---------- FRAGMENTO DADO ----------

Una palabra amiga

No llores más

En el contexto de la Semana Santa, el autor reflexiona sobre el temor a la muerte y la esperanza de la vida eterna. El título está sacado de Lucas 7, 13.

En apenas siete versículos, Lucas nos cuenta el dolor de la Viuda de Naím. La redacción de este hecho es tan perfecta, que sobran las palabras para describir la agonía de una madre cuando pierde a su único hijo. Pienso en la Santísima Virgen María al pie de la cruz: ¿puede haber un dolor más grande? El que pende de la cruz es también Hijo único. Y utilizo la palabra agonía, pues algo muere en el alma de una madre cuando el hijo se va.

Es imposible no meterse en la escena. Yo mismo me he sentido muchas veces caminando cerca de esta mujer, de la gente que la acompaña, para ser testigo del abrazo de Jesús y de sus palabras amigas: no llores más. Ya no se trata de una palabra, sino de una frase pequeña, dicha con afecto y empatía, que resonó con fuerza entre los que seguían, en silencio, el cortejo fúnebre. No es mi interés hablar con erudición sobre el texto bíblico. Pienso que esto le restaría fuego a la escena bíblica. Hay que sacar sabiduría de este pozo profundo, para que un santo temor se apodere (v. 16) de nosotros, como le sucedió a la gente de Naím.

Pero… ¿qué hizo Jesús después de abrazarla? Detuvo el cortejo, tocó el cadáver del muchacho, lo levantó del sueño de la muerte y se lo devolvió a su madre. En apenas dos versículos se monta la escena. Todos sabemos, por los estudios bíblicos, que un judío no podía tocar un cadáver, pues quedaría impuro. Sin embargo, para Jesús esto no constituye un problema, cuando se trata de enjugar las lágrimas del que llora o de aliviar el dolor del que lo padece. Nosotros solemos complicarnos más la vida; Jesús, por el contrario, forma parte de la solución de los problemas.

¿Hubo fiesta en Naím después del poderoso signo que vieron aquellos pueblerinos? Nuevamente el silencio del Evangelio se apodera de la escena. Sólo nos dice que un santo temor se apoderó de ellos, lo que les permitió reconocer el paso de Dios por sus vidas: Dios ha visitado a su pueblo. No se necesitaba decir más, todo quedó muy claro para ellos. ¡Es increíble cómo te atrapa el texto! No son ideas las que fluyen, sino sentimientos. La mente se agarra al abrazo, al signo, al asombro, al temor, a la emoción que deja el corazón perplejo.

---------- DATOS DE LA TAREA ----------

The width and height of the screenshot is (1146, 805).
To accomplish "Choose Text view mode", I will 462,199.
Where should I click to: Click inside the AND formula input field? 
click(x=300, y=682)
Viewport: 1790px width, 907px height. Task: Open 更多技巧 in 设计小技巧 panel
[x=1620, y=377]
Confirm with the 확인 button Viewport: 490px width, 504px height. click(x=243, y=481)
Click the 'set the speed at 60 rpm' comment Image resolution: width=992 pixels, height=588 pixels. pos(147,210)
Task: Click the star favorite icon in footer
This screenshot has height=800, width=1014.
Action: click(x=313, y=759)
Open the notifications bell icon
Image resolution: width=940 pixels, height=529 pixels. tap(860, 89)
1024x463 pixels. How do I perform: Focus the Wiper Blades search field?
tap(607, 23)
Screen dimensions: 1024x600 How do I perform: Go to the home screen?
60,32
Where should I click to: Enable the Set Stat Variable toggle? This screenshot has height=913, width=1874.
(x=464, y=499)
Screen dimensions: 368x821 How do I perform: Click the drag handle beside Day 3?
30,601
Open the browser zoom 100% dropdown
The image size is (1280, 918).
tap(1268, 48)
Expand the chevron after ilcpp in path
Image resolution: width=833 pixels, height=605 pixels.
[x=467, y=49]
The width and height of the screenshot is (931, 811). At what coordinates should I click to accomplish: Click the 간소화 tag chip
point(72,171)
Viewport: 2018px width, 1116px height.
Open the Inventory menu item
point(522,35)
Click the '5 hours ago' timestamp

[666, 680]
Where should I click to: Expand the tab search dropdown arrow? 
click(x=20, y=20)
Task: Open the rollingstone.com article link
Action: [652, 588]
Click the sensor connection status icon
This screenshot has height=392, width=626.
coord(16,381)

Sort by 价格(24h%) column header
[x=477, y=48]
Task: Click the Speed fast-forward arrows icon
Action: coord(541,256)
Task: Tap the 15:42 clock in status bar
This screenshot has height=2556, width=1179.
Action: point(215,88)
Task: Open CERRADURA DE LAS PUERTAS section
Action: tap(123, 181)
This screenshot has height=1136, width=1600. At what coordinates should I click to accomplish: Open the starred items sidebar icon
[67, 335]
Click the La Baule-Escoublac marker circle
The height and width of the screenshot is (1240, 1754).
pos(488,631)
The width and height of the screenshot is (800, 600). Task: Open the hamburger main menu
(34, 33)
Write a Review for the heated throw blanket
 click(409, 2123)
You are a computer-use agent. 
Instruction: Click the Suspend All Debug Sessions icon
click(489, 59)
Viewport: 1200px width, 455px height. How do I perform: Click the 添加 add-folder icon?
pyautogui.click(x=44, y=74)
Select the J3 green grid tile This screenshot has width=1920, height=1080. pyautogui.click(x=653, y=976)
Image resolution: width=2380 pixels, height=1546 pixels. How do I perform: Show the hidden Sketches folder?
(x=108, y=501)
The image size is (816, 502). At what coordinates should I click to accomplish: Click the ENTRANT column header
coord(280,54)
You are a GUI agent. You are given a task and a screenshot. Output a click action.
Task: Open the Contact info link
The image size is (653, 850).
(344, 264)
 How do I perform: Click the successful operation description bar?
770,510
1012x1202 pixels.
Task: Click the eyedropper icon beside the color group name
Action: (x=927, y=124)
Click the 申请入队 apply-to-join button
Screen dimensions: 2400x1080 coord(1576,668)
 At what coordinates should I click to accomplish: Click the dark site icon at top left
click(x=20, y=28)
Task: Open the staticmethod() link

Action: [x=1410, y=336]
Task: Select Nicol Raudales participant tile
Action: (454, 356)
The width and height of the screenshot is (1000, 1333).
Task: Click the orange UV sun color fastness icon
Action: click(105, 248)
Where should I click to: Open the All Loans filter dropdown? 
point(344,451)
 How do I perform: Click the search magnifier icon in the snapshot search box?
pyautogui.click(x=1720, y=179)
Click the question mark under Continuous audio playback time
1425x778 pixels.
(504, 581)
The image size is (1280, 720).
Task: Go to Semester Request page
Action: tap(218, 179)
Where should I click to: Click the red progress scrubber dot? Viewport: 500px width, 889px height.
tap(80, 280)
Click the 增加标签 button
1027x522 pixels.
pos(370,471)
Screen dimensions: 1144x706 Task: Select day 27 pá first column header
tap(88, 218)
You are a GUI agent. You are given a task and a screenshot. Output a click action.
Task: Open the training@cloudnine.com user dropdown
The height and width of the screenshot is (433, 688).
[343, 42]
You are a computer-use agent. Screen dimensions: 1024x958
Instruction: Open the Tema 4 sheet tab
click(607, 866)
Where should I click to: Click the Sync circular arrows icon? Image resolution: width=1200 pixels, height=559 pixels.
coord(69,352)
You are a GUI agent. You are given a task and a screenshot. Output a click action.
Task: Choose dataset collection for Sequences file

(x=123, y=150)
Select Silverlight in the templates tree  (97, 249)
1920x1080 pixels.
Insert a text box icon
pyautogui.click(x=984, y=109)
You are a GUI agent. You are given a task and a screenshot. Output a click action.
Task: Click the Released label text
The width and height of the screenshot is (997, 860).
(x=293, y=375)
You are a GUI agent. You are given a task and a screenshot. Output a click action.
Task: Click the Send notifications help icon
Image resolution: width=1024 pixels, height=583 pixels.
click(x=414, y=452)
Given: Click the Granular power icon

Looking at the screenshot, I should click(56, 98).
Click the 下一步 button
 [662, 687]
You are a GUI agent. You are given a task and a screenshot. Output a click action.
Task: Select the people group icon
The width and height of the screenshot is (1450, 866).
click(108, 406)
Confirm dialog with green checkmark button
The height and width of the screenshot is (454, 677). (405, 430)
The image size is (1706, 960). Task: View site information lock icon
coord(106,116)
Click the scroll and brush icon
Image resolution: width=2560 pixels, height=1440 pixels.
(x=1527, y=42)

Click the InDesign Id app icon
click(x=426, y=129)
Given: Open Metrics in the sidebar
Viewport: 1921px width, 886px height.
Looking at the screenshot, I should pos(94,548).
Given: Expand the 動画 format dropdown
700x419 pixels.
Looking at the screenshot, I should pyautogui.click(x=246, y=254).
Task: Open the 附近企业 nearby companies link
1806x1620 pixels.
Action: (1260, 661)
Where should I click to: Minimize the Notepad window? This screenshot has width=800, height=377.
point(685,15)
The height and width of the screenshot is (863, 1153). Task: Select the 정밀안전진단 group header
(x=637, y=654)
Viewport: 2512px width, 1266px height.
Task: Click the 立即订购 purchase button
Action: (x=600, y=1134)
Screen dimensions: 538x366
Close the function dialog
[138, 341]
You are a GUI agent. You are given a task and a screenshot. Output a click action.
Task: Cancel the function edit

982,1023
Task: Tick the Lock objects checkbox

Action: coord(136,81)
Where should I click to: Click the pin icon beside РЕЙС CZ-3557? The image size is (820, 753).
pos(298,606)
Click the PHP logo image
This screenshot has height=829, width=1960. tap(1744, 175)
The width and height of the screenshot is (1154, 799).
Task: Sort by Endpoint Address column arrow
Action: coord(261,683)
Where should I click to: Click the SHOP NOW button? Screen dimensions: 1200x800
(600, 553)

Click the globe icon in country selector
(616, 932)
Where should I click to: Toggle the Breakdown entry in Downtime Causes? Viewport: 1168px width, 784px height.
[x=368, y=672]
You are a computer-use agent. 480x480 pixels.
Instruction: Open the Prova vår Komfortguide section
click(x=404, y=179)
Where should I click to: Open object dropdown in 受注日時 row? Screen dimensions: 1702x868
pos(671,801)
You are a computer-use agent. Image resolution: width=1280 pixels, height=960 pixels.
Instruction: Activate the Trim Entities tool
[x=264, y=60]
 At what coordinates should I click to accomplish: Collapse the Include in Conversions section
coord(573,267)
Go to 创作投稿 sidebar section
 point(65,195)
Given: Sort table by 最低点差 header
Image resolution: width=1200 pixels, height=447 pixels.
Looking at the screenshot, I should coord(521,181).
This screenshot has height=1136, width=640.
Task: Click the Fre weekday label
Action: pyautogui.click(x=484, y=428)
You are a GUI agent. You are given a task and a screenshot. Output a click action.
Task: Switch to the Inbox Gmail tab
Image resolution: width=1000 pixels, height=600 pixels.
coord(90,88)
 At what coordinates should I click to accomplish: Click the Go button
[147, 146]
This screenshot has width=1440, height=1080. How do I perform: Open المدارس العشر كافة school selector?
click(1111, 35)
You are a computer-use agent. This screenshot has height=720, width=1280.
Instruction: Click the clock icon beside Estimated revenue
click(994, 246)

----------

INSTRUCCIÓN 1:
Copia sin cambios las filas desde la primera hasta la que contiene "(x=464, y=499)", incluidas ambas.
INSTRUCCIÓN 2:
Prosigue la reflexión sobre la viuda de Naím a partir de su última oración.
La reflexión y las filas son materiales independientes entre sí.

RESPUESTA 1:
The width and height of the screenshot is (1146, 805).
To accomplish "Choose Text view mode", I will 462,199.
Where should I click to: Click inside the AND formula input field? 
click(x=300, y=682)
Viewport: 1790px width, 907px height. Task: Open 更多技巧 in 设计小技巧 panel
[x=1620, y=377]
Confirm with the 확인 button Viewport: 490px width, 504px height. click(x=243, y=481)
Click the 'set the speed at 60 rpm' comment Image resolution: width=992 pixels, height=588 pixels. pos(147,210)
Task: Click the star favorite icon in footer
This screenshot has height=800, width=1014.
Action: click(x=313, y=759)
Open the notifications bell icon
Image resolution: width=940 pixels, height=529 pixels. tap(860, 89)
1024x463 pixels. How do I perform: Focus the Wiper Blades search field?
tap(607, 23)
Screen dimensions: 1024x600 How do I perform: Go to the home screen?
60,32
Where should I click to: Enable the Set Stat Variable toggle? This screenshot has height=913, width=1874.
(x=464, y=499)

RESPUESTA 2:
Lucas nos remite al inicio de su Evangelio. En el cántico de Zacarías (Lc. 1, 68), el padre de Juan el Bautista proclama que Dios ha visitado y redimido a su pueblo, suscitándonos una fuerza de salvación. Seis capítulos más adelante, en el pasaje evangélico que estamos comentando, se dicen semejantes palabras, como también se deja constancia del temor que se apodera de la gente ante tales signos. En Jesús, Dios Padre ha decidido consolar a su pueblo (Is. 41, 1-11), lo que constituye una Buena noticia para los que lloran sin consuelo.

Es una Buena Noticia para nosotros saber que seremos consolados cuando el dolor toque las puertas de nuestra existencia. Estoy convencido de que nunca estaremos preparados para estos tres golpes de la vida: perder, morir (o ver morir) y trascender. ¿Quién está preparado para eso? Estos golpes llegan sin aviso, te dejan marcas profundas en el corazón y hacen saltar las lágrimas de los ojos. Estas tres inevitables realidades nos plantean preguntas desde el hondón de la existencia: ¿Por qué a mí? ¿Por qué me lastiman? ¿Dónde está Dios?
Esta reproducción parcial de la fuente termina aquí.